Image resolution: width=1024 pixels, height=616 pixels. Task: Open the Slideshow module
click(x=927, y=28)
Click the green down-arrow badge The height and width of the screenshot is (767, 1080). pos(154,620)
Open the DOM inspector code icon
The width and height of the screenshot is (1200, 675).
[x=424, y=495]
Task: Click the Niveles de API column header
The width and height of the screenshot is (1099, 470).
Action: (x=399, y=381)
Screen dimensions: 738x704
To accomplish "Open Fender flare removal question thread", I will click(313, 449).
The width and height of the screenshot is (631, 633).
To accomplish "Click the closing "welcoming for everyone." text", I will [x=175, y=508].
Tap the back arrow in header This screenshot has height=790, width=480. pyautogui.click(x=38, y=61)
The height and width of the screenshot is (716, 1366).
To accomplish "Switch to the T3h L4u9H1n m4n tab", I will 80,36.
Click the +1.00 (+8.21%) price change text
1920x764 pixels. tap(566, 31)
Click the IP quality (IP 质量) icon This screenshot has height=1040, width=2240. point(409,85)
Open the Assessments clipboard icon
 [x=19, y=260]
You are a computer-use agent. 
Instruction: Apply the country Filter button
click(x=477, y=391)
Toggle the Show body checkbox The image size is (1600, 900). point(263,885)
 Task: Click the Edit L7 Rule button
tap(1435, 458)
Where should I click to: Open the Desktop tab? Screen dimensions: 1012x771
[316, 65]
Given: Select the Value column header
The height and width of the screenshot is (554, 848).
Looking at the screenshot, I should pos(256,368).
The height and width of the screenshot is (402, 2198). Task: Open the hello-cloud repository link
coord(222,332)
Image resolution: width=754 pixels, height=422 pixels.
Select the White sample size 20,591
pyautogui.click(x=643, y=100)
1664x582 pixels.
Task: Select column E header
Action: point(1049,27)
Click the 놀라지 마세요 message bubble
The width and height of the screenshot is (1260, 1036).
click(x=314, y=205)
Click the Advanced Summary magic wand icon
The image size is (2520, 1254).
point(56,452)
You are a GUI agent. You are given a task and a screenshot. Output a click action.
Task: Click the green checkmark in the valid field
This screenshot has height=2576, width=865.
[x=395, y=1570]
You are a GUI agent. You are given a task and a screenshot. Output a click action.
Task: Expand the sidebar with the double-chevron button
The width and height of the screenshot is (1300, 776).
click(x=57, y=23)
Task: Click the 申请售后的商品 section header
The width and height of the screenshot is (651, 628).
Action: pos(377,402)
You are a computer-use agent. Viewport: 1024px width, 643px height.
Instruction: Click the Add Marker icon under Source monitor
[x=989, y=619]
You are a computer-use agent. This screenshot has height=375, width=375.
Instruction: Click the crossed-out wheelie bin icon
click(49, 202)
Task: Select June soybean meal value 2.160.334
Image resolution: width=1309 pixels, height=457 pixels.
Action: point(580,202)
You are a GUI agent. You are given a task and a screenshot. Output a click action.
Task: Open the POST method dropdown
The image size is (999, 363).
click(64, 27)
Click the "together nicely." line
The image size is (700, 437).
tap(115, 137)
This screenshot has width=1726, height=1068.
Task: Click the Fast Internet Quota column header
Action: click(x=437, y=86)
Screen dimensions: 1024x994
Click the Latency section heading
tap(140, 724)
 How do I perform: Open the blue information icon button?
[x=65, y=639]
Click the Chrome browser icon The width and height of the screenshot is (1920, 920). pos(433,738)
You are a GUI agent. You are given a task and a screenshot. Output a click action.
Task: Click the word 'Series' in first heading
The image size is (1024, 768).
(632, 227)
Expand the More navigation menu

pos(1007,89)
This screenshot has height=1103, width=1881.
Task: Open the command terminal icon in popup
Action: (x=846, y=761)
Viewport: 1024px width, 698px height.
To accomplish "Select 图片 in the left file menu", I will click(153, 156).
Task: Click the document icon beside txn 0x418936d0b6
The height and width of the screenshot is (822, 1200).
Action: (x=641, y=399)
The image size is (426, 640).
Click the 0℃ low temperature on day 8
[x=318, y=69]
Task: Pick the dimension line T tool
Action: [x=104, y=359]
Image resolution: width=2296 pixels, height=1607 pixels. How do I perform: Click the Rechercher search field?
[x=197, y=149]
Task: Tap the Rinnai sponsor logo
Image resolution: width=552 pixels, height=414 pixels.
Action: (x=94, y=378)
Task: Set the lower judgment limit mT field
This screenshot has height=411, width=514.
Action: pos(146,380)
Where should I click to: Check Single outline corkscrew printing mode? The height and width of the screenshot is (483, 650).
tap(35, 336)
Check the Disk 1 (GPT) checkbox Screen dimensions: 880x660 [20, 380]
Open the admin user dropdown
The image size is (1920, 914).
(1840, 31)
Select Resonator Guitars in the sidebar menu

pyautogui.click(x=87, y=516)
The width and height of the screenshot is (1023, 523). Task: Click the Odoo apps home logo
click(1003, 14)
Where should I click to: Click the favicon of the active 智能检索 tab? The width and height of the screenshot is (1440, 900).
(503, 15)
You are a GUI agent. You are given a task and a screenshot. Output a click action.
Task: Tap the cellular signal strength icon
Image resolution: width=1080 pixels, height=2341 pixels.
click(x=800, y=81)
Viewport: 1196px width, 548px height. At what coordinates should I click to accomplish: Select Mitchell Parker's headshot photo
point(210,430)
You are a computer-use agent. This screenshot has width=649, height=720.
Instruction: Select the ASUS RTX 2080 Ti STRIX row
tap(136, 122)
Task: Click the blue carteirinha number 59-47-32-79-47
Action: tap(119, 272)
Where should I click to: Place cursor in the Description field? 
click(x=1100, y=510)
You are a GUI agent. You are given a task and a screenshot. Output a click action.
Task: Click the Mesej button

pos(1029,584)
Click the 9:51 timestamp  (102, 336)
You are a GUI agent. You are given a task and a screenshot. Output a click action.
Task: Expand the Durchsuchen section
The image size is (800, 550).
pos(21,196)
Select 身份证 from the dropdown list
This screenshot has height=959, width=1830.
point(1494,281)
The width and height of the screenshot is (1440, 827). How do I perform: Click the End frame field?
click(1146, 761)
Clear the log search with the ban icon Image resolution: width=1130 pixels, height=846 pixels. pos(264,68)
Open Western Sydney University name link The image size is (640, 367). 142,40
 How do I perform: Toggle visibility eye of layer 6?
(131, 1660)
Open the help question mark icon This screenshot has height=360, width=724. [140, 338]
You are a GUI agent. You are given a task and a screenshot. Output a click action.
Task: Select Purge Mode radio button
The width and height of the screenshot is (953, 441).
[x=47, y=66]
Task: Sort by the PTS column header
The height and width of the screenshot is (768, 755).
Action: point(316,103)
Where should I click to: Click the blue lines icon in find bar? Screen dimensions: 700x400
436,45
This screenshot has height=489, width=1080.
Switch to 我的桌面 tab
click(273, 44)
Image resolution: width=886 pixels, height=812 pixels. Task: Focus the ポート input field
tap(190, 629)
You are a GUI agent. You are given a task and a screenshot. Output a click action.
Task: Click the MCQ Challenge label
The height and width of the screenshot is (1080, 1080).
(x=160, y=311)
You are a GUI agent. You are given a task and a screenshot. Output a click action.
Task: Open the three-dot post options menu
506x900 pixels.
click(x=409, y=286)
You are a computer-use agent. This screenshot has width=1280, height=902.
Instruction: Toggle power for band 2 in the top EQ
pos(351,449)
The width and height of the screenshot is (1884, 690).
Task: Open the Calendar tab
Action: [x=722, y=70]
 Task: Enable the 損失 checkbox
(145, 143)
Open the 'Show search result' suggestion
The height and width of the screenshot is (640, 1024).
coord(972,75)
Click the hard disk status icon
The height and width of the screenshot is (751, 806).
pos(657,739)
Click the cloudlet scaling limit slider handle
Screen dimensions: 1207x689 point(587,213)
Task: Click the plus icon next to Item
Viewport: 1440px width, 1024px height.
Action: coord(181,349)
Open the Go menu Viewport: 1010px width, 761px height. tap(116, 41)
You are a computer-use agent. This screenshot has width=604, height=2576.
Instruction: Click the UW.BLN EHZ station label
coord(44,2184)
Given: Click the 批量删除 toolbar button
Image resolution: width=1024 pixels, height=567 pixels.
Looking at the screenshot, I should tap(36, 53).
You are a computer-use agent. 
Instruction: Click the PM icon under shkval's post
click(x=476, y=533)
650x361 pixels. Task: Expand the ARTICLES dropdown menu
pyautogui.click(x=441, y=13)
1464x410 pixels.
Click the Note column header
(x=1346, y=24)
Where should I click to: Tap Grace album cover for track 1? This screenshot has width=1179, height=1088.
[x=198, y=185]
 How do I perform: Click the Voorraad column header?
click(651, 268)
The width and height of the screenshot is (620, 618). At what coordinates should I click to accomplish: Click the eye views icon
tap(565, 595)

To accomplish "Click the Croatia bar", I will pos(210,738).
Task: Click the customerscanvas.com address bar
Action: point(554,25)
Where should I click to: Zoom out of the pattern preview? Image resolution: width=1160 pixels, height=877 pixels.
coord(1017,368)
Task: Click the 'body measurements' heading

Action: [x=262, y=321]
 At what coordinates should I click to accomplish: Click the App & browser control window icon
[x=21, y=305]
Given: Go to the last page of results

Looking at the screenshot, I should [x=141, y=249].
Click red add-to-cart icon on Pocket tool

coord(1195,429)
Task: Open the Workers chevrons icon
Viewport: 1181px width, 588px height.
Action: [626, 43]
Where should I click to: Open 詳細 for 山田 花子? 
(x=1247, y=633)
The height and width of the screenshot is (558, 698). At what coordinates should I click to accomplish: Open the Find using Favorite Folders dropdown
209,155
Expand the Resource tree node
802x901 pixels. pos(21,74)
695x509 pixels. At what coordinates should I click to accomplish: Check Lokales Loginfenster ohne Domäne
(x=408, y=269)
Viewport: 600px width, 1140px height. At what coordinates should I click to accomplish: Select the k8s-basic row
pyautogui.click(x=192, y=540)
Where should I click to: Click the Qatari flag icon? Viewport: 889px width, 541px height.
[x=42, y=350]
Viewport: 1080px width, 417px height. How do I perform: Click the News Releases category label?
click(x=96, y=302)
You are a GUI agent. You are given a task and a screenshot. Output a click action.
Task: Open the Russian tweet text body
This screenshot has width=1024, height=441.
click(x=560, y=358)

___

* Task details *
List all lines from the entries that include the word "question".

* Problem solution *
To accomplish "Open Fender flare removal question thread", I will click(313, 449).
Open the help question mark icon This screenshot has height=360, width=724. [140, 338]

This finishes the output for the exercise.